- **JOB**
Switch "magnifier" to "magnifying glass" in every one of the records below, keeping everything else the same.

Records for locating described items:
★ ★ ★
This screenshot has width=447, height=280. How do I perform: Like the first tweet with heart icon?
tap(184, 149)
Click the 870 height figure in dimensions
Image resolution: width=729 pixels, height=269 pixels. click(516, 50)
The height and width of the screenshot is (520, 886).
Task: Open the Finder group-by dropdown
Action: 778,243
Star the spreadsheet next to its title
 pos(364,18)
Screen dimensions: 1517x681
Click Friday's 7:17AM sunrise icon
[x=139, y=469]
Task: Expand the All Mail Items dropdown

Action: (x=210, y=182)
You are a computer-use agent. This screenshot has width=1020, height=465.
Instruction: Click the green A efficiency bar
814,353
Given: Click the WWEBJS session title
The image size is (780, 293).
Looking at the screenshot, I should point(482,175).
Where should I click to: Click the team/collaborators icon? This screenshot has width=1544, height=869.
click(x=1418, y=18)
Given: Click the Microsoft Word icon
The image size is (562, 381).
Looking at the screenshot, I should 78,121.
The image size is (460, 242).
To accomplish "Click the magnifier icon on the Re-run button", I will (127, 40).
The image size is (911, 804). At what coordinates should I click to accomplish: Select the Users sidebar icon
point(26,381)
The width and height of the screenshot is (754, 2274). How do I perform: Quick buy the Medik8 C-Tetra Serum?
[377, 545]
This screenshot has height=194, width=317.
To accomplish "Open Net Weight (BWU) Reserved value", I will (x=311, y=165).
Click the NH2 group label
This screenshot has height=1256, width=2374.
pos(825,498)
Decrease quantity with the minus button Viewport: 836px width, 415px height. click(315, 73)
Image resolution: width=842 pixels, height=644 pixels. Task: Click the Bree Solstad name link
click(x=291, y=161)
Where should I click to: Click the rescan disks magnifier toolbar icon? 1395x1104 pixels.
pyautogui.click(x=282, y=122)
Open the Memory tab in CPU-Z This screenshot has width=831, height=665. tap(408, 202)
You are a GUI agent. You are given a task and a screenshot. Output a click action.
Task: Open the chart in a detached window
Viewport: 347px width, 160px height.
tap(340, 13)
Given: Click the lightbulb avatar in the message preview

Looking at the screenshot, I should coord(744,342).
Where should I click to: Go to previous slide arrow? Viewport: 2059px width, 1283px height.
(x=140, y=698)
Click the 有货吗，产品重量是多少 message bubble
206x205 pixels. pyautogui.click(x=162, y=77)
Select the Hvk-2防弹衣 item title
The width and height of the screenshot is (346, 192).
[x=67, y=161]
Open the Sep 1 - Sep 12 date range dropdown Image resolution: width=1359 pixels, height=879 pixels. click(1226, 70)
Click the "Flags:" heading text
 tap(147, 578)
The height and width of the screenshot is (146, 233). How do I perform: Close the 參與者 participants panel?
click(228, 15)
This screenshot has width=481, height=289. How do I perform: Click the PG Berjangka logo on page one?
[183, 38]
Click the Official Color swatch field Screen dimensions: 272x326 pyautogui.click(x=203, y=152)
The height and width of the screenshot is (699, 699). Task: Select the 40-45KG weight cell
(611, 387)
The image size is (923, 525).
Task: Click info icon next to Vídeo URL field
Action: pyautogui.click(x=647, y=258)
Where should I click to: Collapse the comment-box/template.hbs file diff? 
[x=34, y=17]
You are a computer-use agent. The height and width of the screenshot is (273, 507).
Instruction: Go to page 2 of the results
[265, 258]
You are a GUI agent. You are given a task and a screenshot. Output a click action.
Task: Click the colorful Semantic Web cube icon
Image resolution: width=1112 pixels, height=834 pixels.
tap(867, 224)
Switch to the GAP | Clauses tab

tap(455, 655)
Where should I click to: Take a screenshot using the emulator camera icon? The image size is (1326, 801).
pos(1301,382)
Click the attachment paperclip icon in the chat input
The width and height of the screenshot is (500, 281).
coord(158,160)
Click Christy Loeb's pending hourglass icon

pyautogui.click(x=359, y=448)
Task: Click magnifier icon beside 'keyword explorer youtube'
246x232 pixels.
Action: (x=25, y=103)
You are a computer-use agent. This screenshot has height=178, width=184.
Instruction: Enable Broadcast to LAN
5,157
★ ★ ★
- **EXERCISE ANSWER**
This screenshot has width=447, height=280. How do I perform: Like the first tweet with heart icon?
tap(184, 149)
Click the 870 height figure in dimensions
Image resolution: width=729 pixels, height=269 pixels. click(516, 50)
The height and width of the screenshot is (520, 886).
Task: Open the Finder group-by dropdown
Action: 778,243
Star the spreadsheet next to its title
 pos(364,18)
Screen dimensions: 1517x681
Click Friday's 7:17AM sunrise icon
[x=139, y=469]
Task: Expand the All Mail Items dropdown

Action: (x=210, y=182)
You are a computer-use agent. This screenshot has width=1020, height=465.
Instruction: Click the green A efficiency bar
814,353
Given: Click the WWEBJS session title
The image size is (780, 293).
Looking at the screenshot, I should point(482,175).
Where should I click to: Click the team/collaborators icon? This screenshot has width=1544, height=869.
click(x=1418, y=18)
Given: Click the Microsoft Word icon
The image size is (562, 381).
Looking at the screenshot, I should 78,121.
The image size is (460, 242).
To accomplish "Click the magnifying glass icon on the Re-run button", I will (127, 40).
The image size is (911, 804). At what coordinates should I click to accomplish: Select the Users sidebar icon
point(26,381)
The width and height of the screenshot is (754, 2274). How do I perform: Quick buy the Medik8 C-Tetra Serum?
[377, 545]
This screenshot has height=194, width=317.
To accomplish "Open Net Weight (BWU) Reserved value", I will (x=311, y=165).
Click the NH2 group label
This screenshot has height=1256, width=2374.
pos(825,498)
Decrease quantity with the minus button Viewport: 836px width, 415px height. click(315, 73)
Image resolution: width=842 pixels, height=644 pixels. Task: Click the Bree Solstad name link
click(x=291, y=161)
Where should I click to: Click the rescan disks magnifying glass toolbar icon? 1395x1104 pixels.
pyautogui.click(x=282, y=122)
Open the Memory tab in CPU-Z This screenshot has width=831, height=665. tap(408, 202)
You are a GUI agent. You are given a task and a screenshot. Output a click action.
Task: Open the chart in a detached window
Viewport: 347px width, 160px height.
tap(340, 13)
Given: Click the lightbulb avatar in the message preview

Looking at the screenshot, I should coord(744,342).
Where should I click to: Go to previous slide arrow? Viewport: 2059px width, 1283px height.
(x=140, y=698)
Click the 有货吗，产品重量是多少 message bubble
206x205 pixels. pyautogui.click(x=162, y=77)
Select the Hvk-2防弹衣 item title
The width and height of the screenshot is (346, 192).
[x=67, y=161]
Open the Sep 1 - Sep 12 date range dropdown Image resolution: width=1359 pixels, height=879 pixels. click(1226, 70)
Click the "Flags:" heading text
 tap(147, 578)
The height and width of the screenshot is (146, 233). How do I perform: Close the 參與者 participants panel?
click(228, 15)
This screenshot has width=481, height=289. How do I perform: Click the PG Berjangka logo on page one?
[183, 38]
Click the Official Color swatch field Screen dimensions: 272x326 pyautogui.click(x=203, y=152)
The height and width of the screenshot is (699, 699). Task: Select the 40-45KG weight cell
(611, 387)
The image size is (923, 525).
Task: Click info icon next to Vídeo URL field
Action: pyautogui.click(x=647, y=258)
Where should I click to: Collapse the comment-box/template.hbs file diff? 
[x=34, y=17]
You are a computer-use agent. The height and width of the screenshot is (273, 507).
Instruction: Go to page 2 of the results
[265, 258]
You are a GUI agent. You are given a task and a screenshot. Output a click action.
Task: Click the colorful Semantic Web cube icon
Image resolution: width=1112 pixels, height=834 pixels.
tap(867, 224)
Switch to the GAP | Clauses tab

tap(455, 655)
Where should I click to: Take a screenshot using the emulator camera icon? The image size is (1326, 801).
pos(1301,382)
Click the attachment paperclip icon in the chat input
The width and height of the screenshot is (500, 281).
coord(158,160)
Click Christy Loeb's pending hourglass icon

pyautogui.click(x=359, y=448)
Task: Click magnifying glass icon beside 'keyword explorer youtube'
246x232 pixels.
Action: (x=25, y=103)
You are a computer-use agent. This screenshot has height=178, width=184.
Instruction: Enable Broadcast to LAN
5,157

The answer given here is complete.